El patryn reanudó la marcha, pero se volvió otra vez. —Por cierto, ¿qué ha sido del hechicero? Nadie contestó. Todos evitaron su mirada. Con aire satisfecho, Haplo asintió y continuó montaña abajo con el perro pegado a sus talones.
El patryn atravesó la jungla sin incidentes y, al llegar a la
Estrella de Dragón,
encontró junto a la nave a los elfos y a los humanos enzarzados en una encarnizada pelea. Ambos bandos le pidieron que se uniera a ellos, pero Haplo no les prestó atención y saltó a bordo. Cuando los combatientes se dieron cuenta de que iban a ser abandonados, ya era demasiado tarde.

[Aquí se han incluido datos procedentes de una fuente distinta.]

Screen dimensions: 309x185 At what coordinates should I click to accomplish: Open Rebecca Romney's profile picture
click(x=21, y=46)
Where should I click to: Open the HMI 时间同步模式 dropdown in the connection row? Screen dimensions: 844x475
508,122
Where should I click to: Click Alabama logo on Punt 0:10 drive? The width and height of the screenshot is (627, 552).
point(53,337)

El patryn escuchó con siniestro placer los lamentos aterrados y suplicantes que, pronunciados a la vez en dos idiomas distintos, llegaban a sus oídos en una sola voz.

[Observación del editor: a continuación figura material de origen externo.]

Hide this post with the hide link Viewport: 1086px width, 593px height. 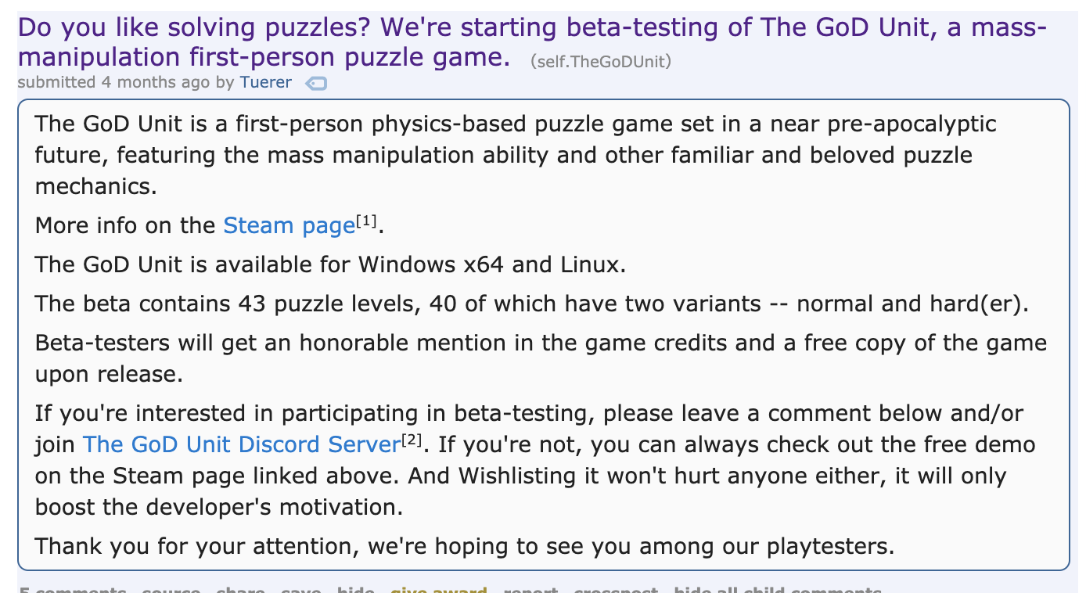[355, 589]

La nave se alzó lentamente en el aire. Desde la portilla del puente, contempló las frenéticas figuras del suelo.
—«Hete aquí al que, viniendo después de mí, ha pasado por delante de mí.»
Haplo les dirigió la cita y los vio menguar hasta desaparecer mientras la nave lo transportaba una vez más a los cielos. El perro se echó a sus pies y lanzó un aullido, molesto por los gritos y lamentos.
Abajo, elfos y humanos contemplaron la escena con rabia, desesperados e impotentes. Siguieron distinguiendo la nave en el cielo hasta mucho después de la partida; los signos mágicos grabados en el casco emitían un intenso fulgor rojo en la falsa oscuridad creada por los sartán para recordarles a sus hijos el hogar del que procedían.
LA CIUDADELA
Cuando el dragón apareció por sorpresa, los cinco mensch estaban alineados ante la puerta de la ciudadela, tratando sin éxito de acceder al interior. Las murallas de mármol eran lisas y resbaladizas, sin el menor asidero visible. Elfos y humanos golpearon la puerta hexagonal con los puños y, desesperados, se lanzaron contra ella. La puerta ni siquiera tembló.
Uno de ellos sugirió emplear arietes y otro propuso emplear la magia, pero fueron ideas inconexas y escépticas. Todos sabían que, si la magia humana o élfica hubiera resultado efectiva, la ciudadela ya habría sido ocupada mucho antes.